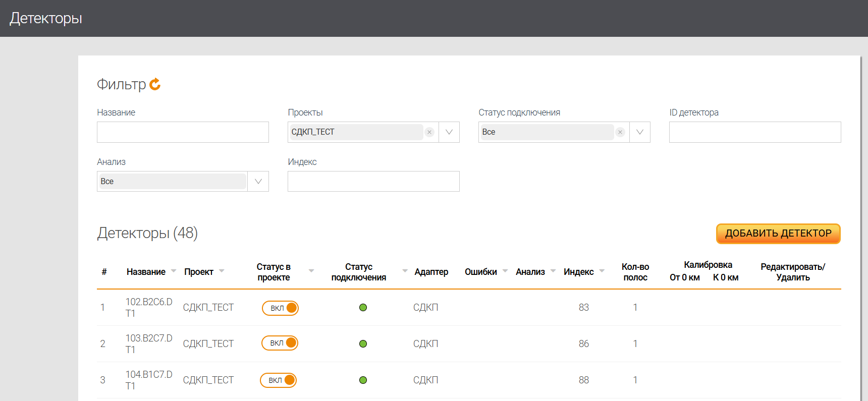Screen dimensions: 868x401
Task: Focus the ID детектора input field
Action: click(755, 132)
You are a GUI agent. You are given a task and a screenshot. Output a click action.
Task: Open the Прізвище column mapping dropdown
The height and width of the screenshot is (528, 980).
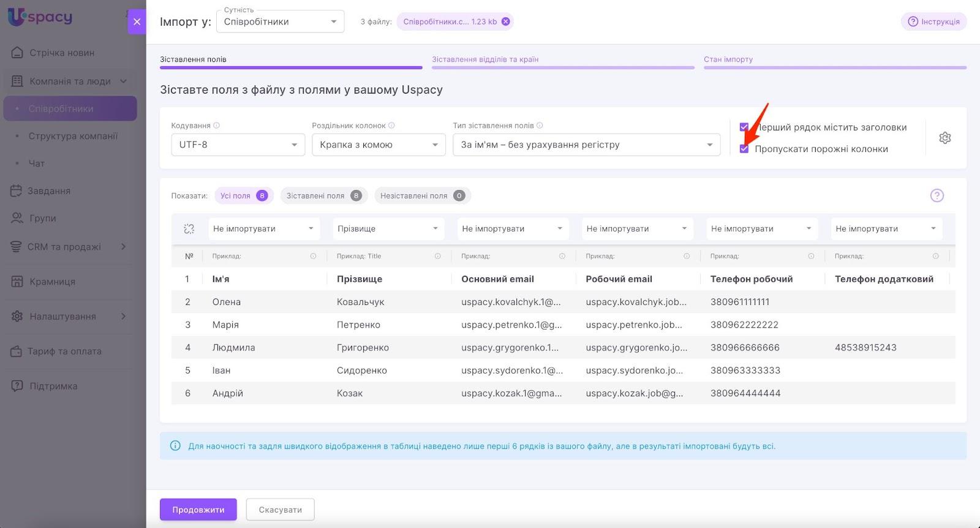[x=388, y=228]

____________________

* Problem details *
Take the line that contains "You are a GUI" and every line after it to the end of the records above; quote them exactly, leaving out the pictures.

* Written response *
You are a GUI agent. You are given a task and a screenshot. Output a click action.
Task: Open the Прізвище column mapping dropdown
The height and width of the screenshot is (528, 980).
[x=388, y=228]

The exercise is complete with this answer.